Cuando se intente una acción en la vía ejecutiva mercantil que tenga por objeto obtener el pago de un adeudo derivado de un contrato de crédito refaccionario, para su procedencia es suficiente la exhibición de los pagarés suscritos con motivo de dicho contrato, sin requerir que se acompañe el contrato origen de la obligación, pues basta que tales títulos de crédito cumplan los requisitos previstos por el artículo 170 de la Ley General de Títulos y Operaciones de Crédito para que traigan aparejada ejecución, acorde con el numeral 1391, fracción IV, del Código de Comercio.
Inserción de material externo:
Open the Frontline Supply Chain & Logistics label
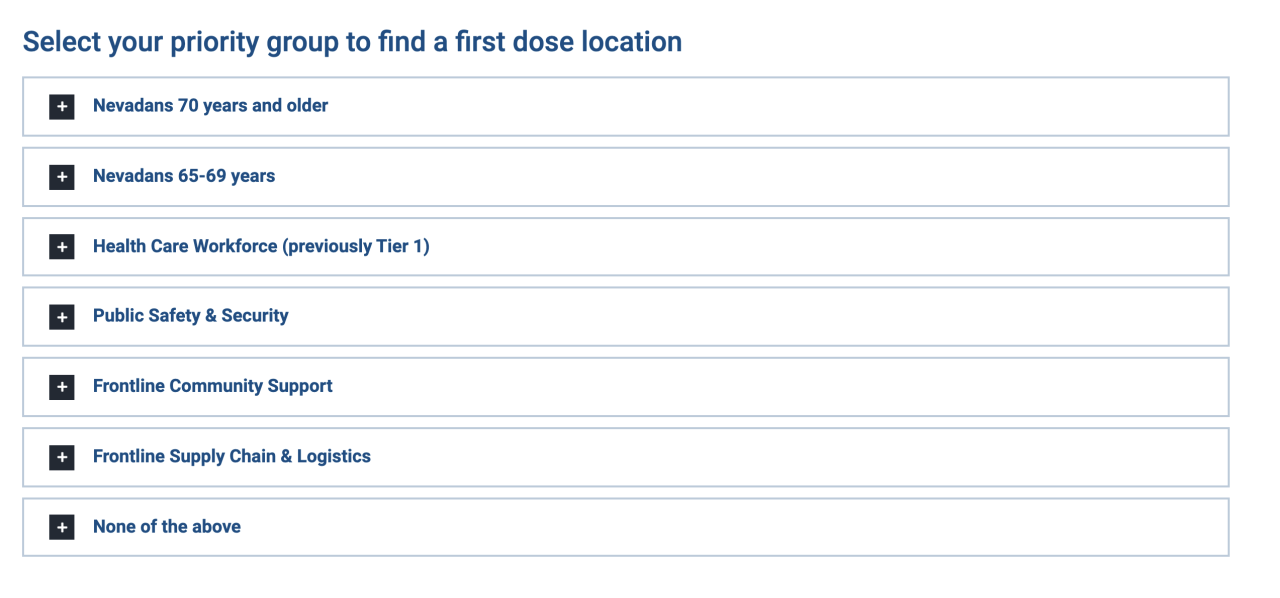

Lo anterior es así, porque tratándose de pagarés derivados de un crédito refaccionario, debe constar en ellos su procedencia, con lo cual quedan identificados y ello no significa que pierdan su carácter ejecutivo, pues esto sólo constituye una excepción al principio de abstracción de los títulos de crédito, lo cual tiene como consecuencia que los subsecuentes tenedores puedan oponer las excepciones derivadas del negocio subyacente.
Contradicción de tesis 35/2010. Entre las sustentadas por los Tribunales Colegiados Segundo y Tercero, ambos en Materia Civil del Primer Circuito y el Segundo Tribunal Colegiado del Décimo Quinto Circuito. 4 de agosto de 2010. Cinco votos. Ponente: Olga Sánchez Cordero de García Villegas. Secretario: Alfredo Aragón Jiménez Castro.
Tesis de jurisprudencia 67/2010. Aprobada por la Primera Sala de este Alto Tribunal, en sesión de fecha once de agosto de dos mil diez.
Nota: Esta tesis fue objeto de la denuncia relativa a la contradicción de tesis 211/2022 en la Suprema Corte de Justicia de la Nación, desechada por notoriamente improcedente, mediante acuerdo de presidencia de 4 de agosto de 2022.